Корабль плыл, путешествие длилось, и если поначалу на травника посматривали косо, то со временем во взглядах моряков всё чаще проскальзывало молчаливое одобрение. Тяжёлый труд сблизил их. Работая веслом и слушая в минуты отдыха холодные напевы скандинавских мореходов, в которых он не понимал ни слова, травник поневоле становился частью их изменчивого мира и доверялся ему.
И лишь на четвёртый день понял, как жестоко он ошибался.
***
В тот день Рэйо решил высвистать ветер.
Точнее говоря, это утомлённые бесконечной греблей моряки насели на Яльмара, а поскольку Рэйо знал и умел это лучше всех, дело поручили ему.
Жуга и Герта стояли на площадке на корме и наблюдали.
– Вот тебе простой пример, – задумчиво сказала Герта, кивнув на Рэйо. – Задумывался ты когда-нибудь, как происходит подобное?
– Ты про то, как он свищет? – травник поднял бровь и прислушался, как финн плетёт губами кружево незатейливой мелодии. – По-твоему, он что-то делает не так?
– А ты как думаешь?
– Мне кажется… а впрочем, нет, не знаю, – он помотал головой и вновь прислушался. – Не могу сказать. Но чувствую, что – да, не так. Он наколдует ветер поперечный и порывистый, вон оттуда. Яльмару придётся часто менять путь…
– Курс.
– Да. Курс. Ты это хотела услышать? Или хочешь, чтобы я вызвал ветер?
Гертруда облокотилась о фальшборт.
– Всё в мире взаимосвязано, – проговорила медленно она. – И ветер, это не больше, чем движение воздуха. Но задумывался ли ты о том, что свист – тоже всего лишь движение воздуха? Представь себе книжки… Или нет, лучше не так. Представь себе костяшки домино. Ты ведь знаешь, что такое домино?

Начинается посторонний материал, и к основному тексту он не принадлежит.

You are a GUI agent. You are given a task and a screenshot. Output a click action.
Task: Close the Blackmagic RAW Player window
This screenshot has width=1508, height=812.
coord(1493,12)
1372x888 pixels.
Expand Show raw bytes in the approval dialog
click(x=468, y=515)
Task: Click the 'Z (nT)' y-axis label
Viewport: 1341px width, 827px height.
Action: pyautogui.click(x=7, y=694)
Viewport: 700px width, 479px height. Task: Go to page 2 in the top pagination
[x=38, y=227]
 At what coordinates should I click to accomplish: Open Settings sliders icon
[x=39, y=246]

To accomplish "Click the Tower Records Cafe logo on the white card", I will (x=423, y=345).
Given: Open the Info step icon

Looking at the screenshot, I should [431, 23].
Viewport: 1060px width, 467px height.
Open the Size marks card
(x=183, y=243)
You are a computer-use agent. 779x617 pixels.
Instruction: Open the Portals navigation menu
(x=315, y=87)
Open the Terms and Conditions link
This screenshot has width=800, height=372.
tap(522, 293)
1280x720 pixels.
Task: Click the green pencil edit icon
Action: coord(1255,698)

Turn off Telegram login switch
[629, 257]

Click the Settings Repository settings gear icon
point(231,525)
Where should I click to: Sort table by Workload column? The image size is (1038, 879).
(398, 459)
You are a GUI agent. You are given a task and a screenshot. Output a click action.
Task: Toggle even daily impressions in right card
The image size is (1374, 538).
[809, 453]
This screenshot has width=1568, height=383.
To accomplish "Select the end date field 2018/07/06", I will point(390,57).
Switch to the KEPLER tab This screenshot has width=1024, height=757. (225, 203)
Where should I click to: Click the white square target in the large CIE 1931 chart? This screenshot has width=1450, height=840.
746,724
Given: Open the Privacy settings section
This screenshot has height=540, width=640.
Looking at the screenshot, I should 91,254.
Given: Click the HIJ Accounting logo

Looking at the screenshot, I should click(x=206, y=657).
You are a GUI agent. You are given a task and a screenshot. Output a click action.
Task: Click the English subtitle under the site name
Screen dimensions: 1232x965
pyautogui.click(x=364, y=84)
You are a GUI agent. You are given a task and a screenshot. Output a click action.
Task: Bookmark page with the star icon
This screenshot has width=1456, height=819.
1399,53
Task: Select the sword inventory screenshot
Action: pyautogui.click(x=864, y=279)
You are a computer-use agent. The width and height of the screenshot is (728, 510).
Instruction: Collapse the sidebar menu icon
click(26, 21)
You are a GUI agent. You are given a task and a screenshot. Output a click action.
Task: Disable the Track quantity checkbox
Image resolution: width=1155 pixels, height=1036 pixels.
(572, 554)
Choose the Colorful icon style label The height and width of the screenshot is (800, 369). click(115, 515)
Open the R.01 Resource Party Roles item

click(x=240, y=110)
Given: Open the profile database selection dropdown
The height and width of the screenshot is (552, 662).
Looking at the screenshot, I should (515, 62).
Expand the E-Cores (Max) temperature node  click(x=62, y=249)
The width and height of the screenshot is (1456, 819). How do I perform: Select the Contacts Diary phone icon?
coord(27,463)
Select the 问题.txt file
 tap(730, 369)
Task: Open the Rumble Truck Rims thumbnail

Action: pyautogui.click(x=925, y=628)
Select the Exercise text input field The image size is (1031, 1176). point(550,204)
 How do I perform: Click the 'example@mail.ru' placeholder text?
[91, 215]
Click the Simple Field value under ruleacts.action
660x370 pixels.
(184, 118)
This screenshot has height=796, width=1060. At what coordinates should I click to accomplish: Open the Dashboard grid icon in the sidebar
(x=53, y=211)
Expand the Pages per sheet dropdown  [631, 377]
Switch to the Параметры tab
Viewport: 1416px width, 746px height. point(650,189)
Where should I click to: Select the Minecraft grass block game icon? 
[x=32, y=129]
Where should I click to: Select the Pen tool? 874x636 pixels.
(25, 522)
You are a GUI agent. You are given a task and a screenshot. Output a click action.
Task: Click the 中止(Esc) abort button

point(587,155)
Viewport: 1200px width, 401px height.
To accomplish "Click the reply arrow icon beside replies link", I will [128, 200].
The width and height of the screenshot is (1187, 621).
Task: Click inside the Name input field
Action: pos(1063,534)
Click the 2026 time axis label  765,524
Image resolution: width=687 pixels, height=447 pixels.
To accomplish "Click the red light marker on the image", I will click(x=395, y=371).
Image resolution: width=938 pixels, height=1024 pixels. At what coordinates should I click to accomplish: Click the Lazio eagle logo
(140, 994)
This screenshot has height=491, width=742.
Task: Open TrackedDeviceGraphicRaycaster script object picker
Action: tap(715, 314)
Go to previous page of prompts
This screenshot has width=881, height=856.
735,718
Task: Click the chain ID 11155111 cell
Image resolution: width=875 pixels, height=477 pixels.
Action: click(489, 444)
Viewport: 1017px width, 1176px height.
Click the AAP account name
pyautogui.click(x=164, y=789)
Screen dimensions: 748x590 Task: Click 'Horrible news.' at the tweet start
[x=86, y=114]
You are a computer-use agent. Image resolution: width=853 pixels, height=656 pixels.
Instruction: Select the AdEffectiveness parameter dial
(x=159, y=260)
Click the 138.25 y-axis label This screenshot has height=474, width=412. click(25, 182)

– Да. Знаю. Видел. Продолжай.
– Поставь их на ребро, дорожкой, и толкни одну. Она повалит следующую, пусть даже та чуть больше размером. Та повалит новую, а вскоре уже будут рушится горы. Это если правильно поставить. Движение рождает движение, надо только толкнуть в нужном месте. Если бы я попросила тебя вызвать ветер, ты бы сразу принялся ворочать горы. И наверняка бы своротил, с твоими-то способностями! Но что бы было после, я не представляю. Навряд ли есть на свете корабль, который выдержал бы такой шторм, не говоря уже о том, как это сила отразилась бы на тебе. Ограничения здесь не помогут, у тебя просто не хватит сил и времени на них. Прислушайся. Финнланд – страна далёкая и дикая, страна лесов, болот и озёр; и люди там, скорей, не колдуны, как все считают, а просто очень тесно сжились с окружающим миром. Можно, конечно, передвинуть гору сразу. А можно просто подтолкнуть ближайшие костяшки домино, как делает сейчас вот этот парень. Хотя ты прав – он их «толкает» слишком резко и немного не туда.
– А как же эти, как их там… ограничения? Он делает их или нет?
– Но это же так очевидно, Лис! – Гертруда улыбнулась, – неужели ты ещё не понял? Он сам и есть ограничение. Он высвищет ветер, пусть не такой, как хочет, но похожий, и высвищет так, чтоб тот не превратился в бурю, но и не утих до вечера. И когда ты научишься делать только то, что хочешь сделать и ничего больше, ты сможешь владеть своей силой без вреда для себя и других.